### TASK
Reproduce only this range: the line holding "Start converting 创业计划书.pdf with its play icon" through the last line of the data below, both included, exactly, with no pictures.

··· SUPPLIED RECORDS

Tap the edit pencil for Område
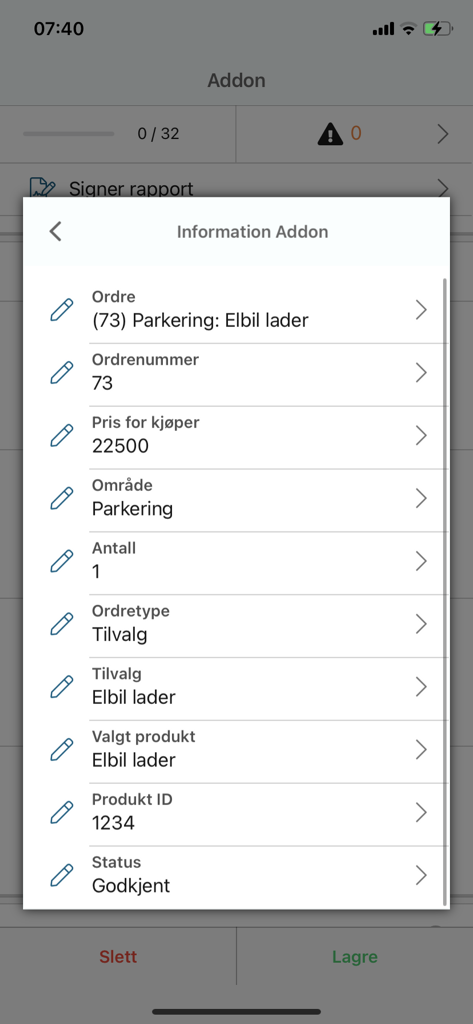 (61, 498)
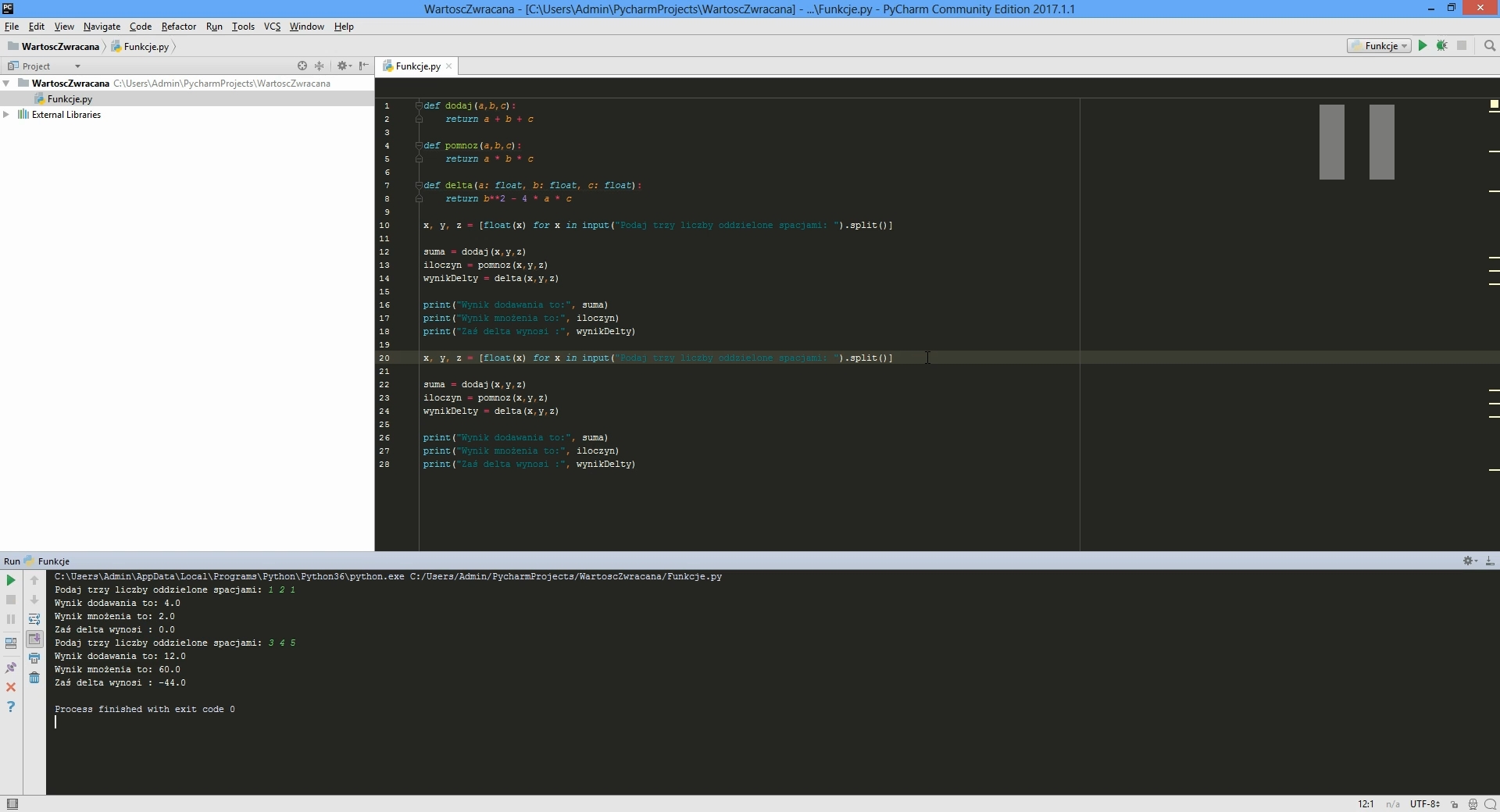This screenshot has width=1500, height=812.
Task: Click the print console output icon
Action: [x=34, y=659]
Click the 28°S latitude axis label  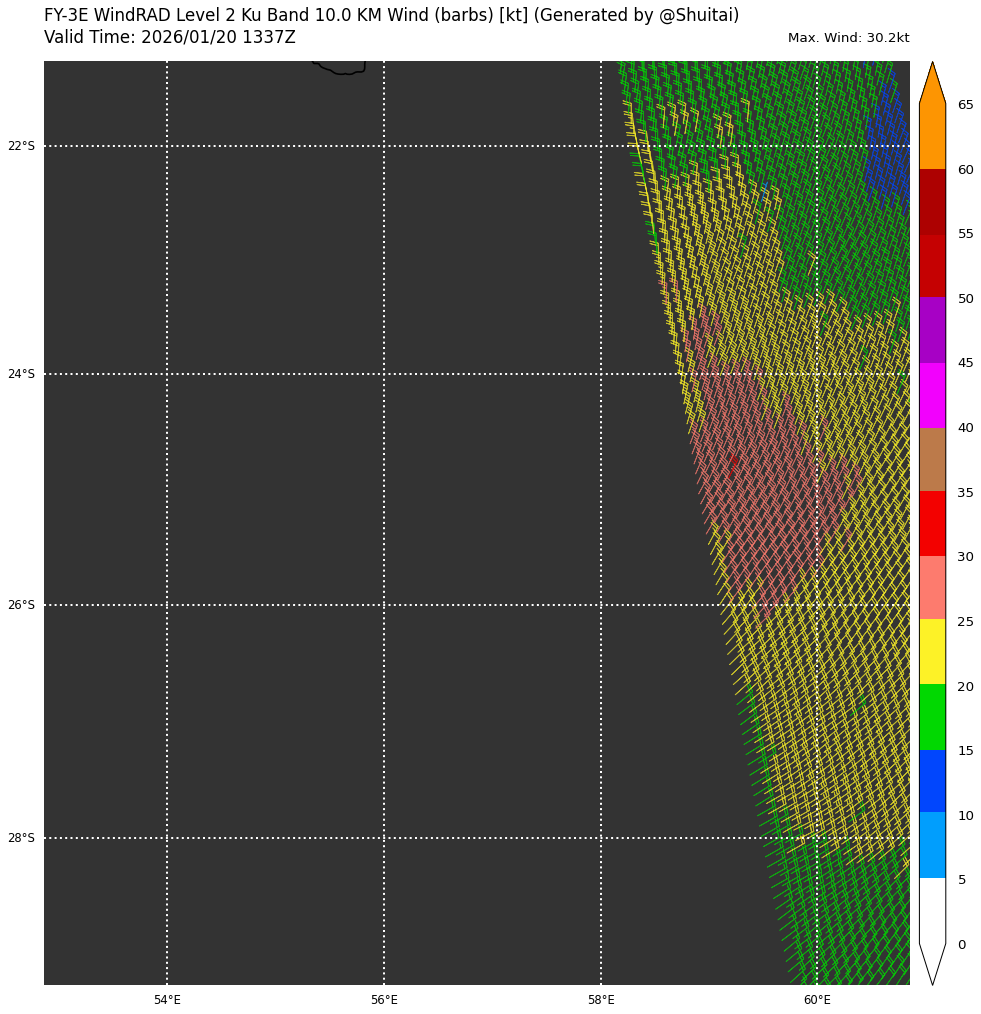click(x=21, y=838)
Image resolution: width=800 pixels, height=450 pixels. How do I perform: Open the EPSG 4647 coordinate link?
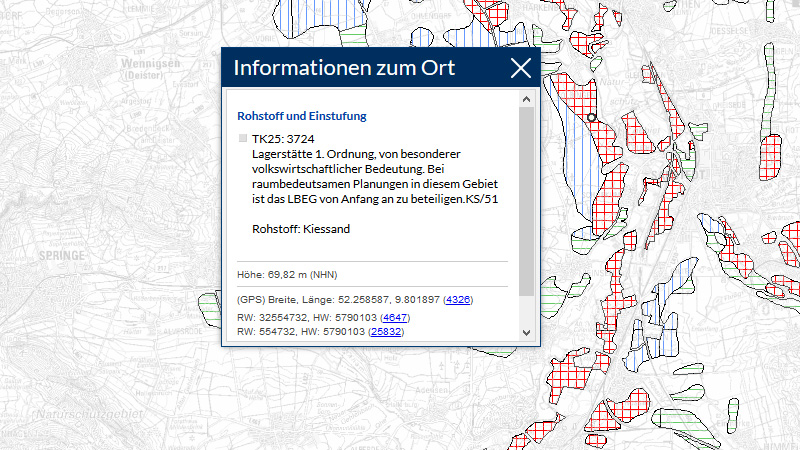396,316
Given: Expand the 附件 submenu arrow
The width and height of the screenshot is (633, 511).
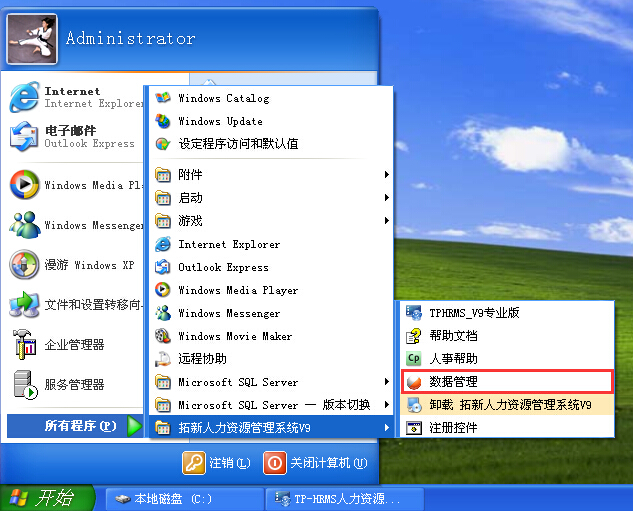Looking at the screenshot, I should point(386,175).
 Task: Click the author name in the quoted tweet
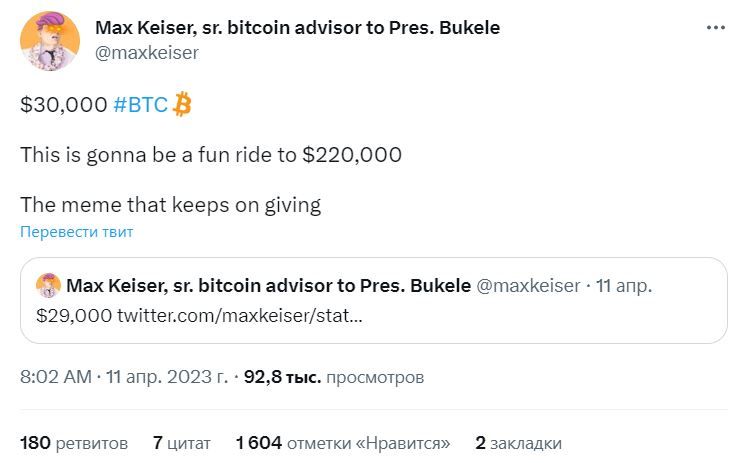tap(268, 286)
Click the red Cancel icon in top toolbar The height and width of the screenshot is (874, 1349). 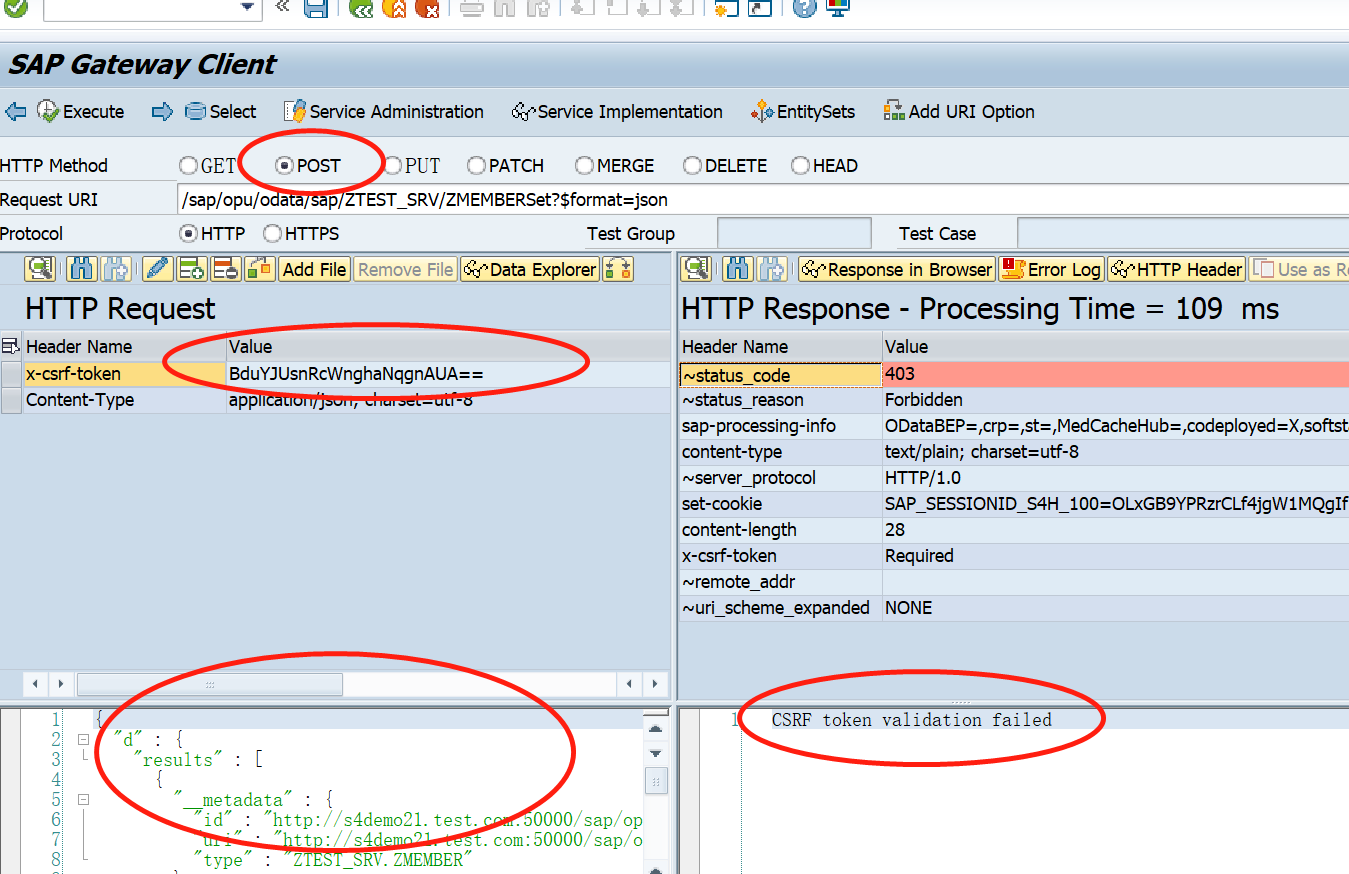click(x=427, y=8)
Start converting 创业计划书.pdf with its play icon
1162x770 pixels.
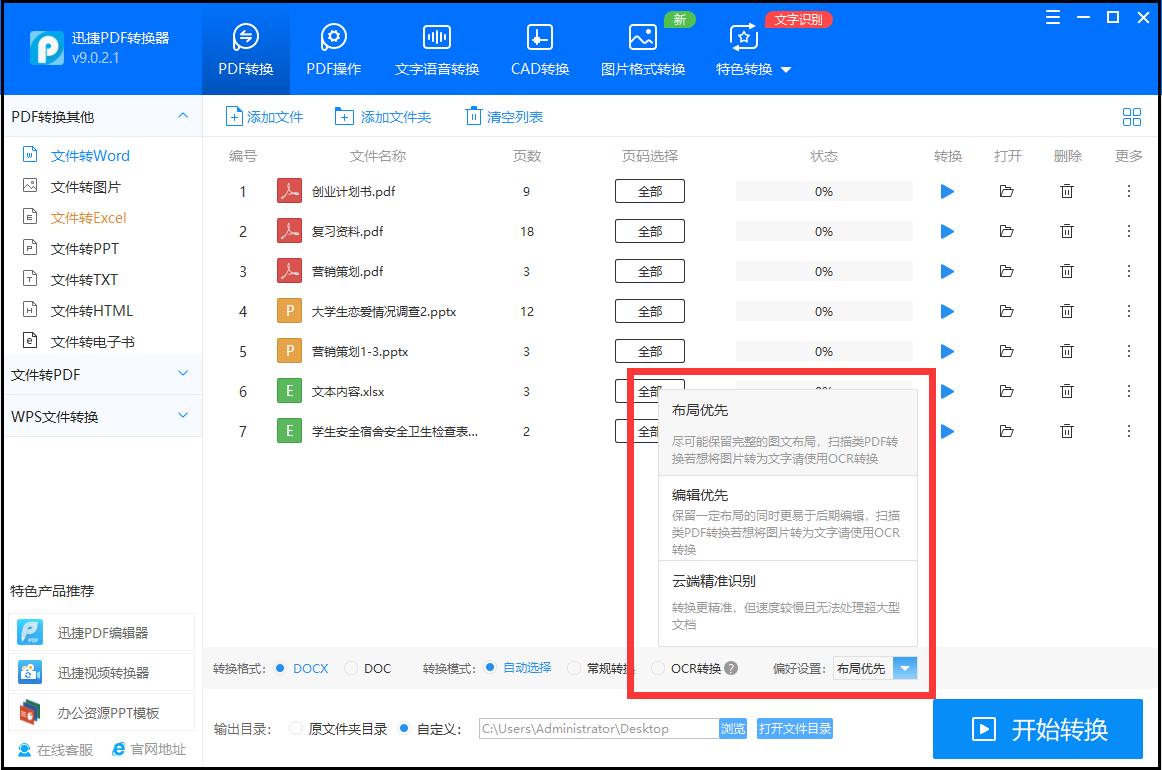point(947,191)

······

### ANSWER TO THE PROBLEM
Start converting 创业计划书.pdf with its play icon
1162x770 pixels.
point(947,191)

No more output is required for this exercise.